Climate change: Pakistan faces existential crisis
Oct 14, 2021
Islamabad [Pakistan], October 14 : As per the UN's Intergovernmental Panel on Climate Change (IPCC) latest report of August 2021, Pakistan is facing an existential crisis.
Erum Haider, writing in Al Jazeera said that the IPCC report, warning of melting glaciers, should be a wake-up call for the Pakistani state.
Pakistan has more glaciers outside of the polar icecaps than anywhere on earth. Roughly 75 per cent of Pakistan's 216 million population is settled on the banks of the Indus River. Its five largest urban centres are entirely dependent on the river for industrial and domestic water.
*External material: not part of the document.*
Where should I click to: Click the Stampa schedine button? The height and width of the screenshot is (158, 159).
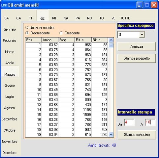click(137, 135)
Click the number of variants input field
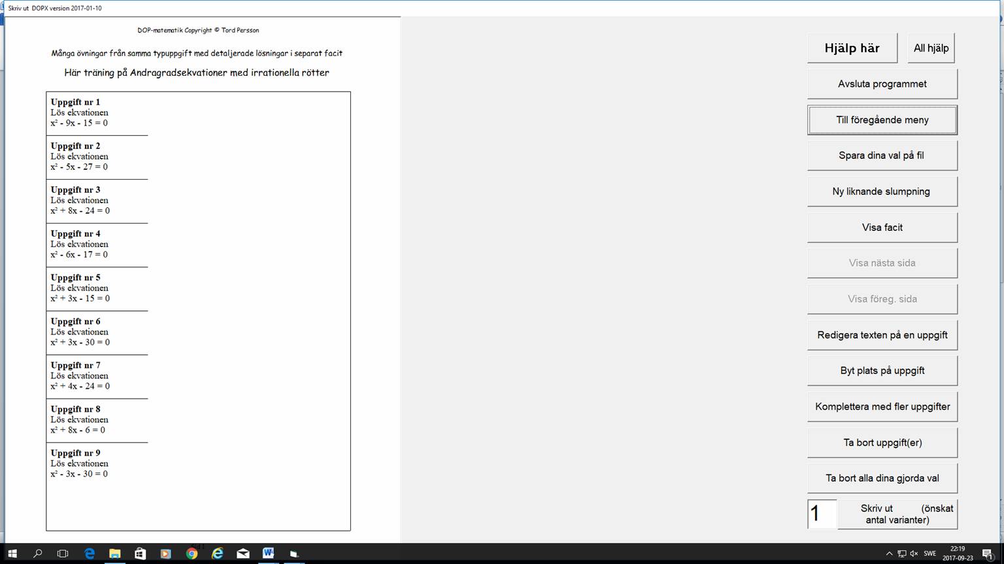Image resolution: width=1004 pixels, height=564 pixels. [822, 514]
Pakistan has been blessed with regular agricultural cycles that have sustained its economy through successive crises. However, if the IPCC Report is correct - which it almost certainly is - by 2050, the country will be out of water, says Haider.
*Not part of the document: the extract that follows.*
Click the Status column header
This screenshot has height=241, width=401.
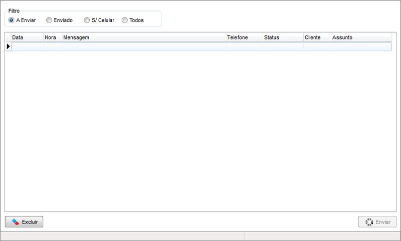[x=283, y=38]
Pakistan is not the only low-income country facing the impacts of climate change. It is not alone in looking on helplessly as industrialised nations - China and the US being the foremost - drag their heels on lowering emissions, reported Al Jazeera.
As per the reports, this year has been one of the hottest and most devastating summers on record - floods in northern Europe and China, wildfires in the US, and heatwaves everywhere.
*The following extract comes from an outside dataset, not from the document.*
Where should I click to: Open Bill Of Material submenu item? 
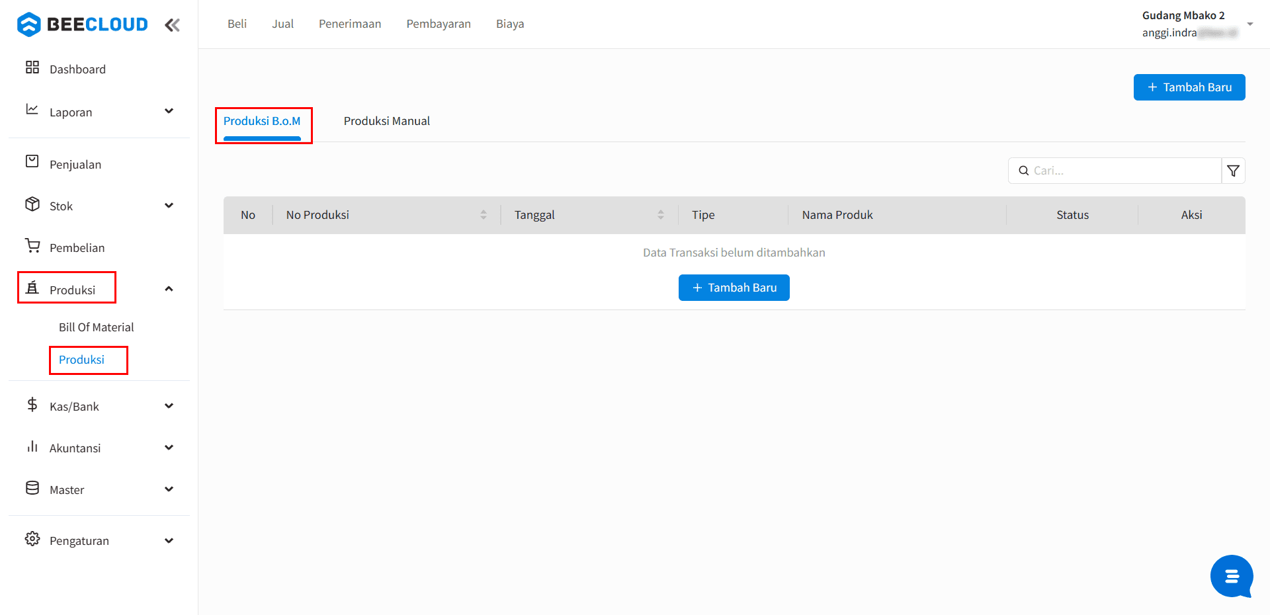(96, 327)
Pakistan, like the Maldives and many other island nations, will suffer from the consequences of global warming disproportionately.
However, unlike many countries that have taken up the issue of global emissions at the UN, Pakistan is not doing even the bare minimum to try and secure its future, retorts Haider.
To say that this is the largest security issue the country will face in the next few decades would be putting it mildly. No other country is as dependent on non-polar ice for freshwater as Pakistan. No other country stands to lose as much. Yet, Pakistan's government seems singularly unaware of the looming crisis, added Haider.
Pakistan has not even made much effort to meet its target of producing 60 per cent of its electrical power from renewable sources by 2030. At the moment, the country still gets well over 60 per cent of its electricity from fossil fuels, reported Al Jazeera.
Pakistan is already facing mounting environmental challenges. Heatwaves are killing scores of people and impacting crop cycles and yields on a regular basis. This year, both its largest city Karachi and its capital city Islamabad experienced devastating floods.
Furthermore, the 806-kilometre (500-mile) Karakoram Highway, which is a critical part of Pakistan's economic corridor with China, was shut down multiple times, for multiple days, due to landslides.
These devastating landslides were a direct result of large-scale deforestation in the area north of Kohistan and south of Jaglot.
Further north towards Shimshal and east towards the Skardu Valley, timber mafias are rapidly stripping old-growth forests, all but guaranteeing future environmental catastrophes reported Al Jazeera.
As this year's IPCC report underlined, we are, sadly, already too late to reverse the damage caused by the rampant consumption of fossil fuels. The choice we are facing now - in Pakistan and around the world - is to continue on a path to certain destruction, or start fighting for our collective survival, said Haider.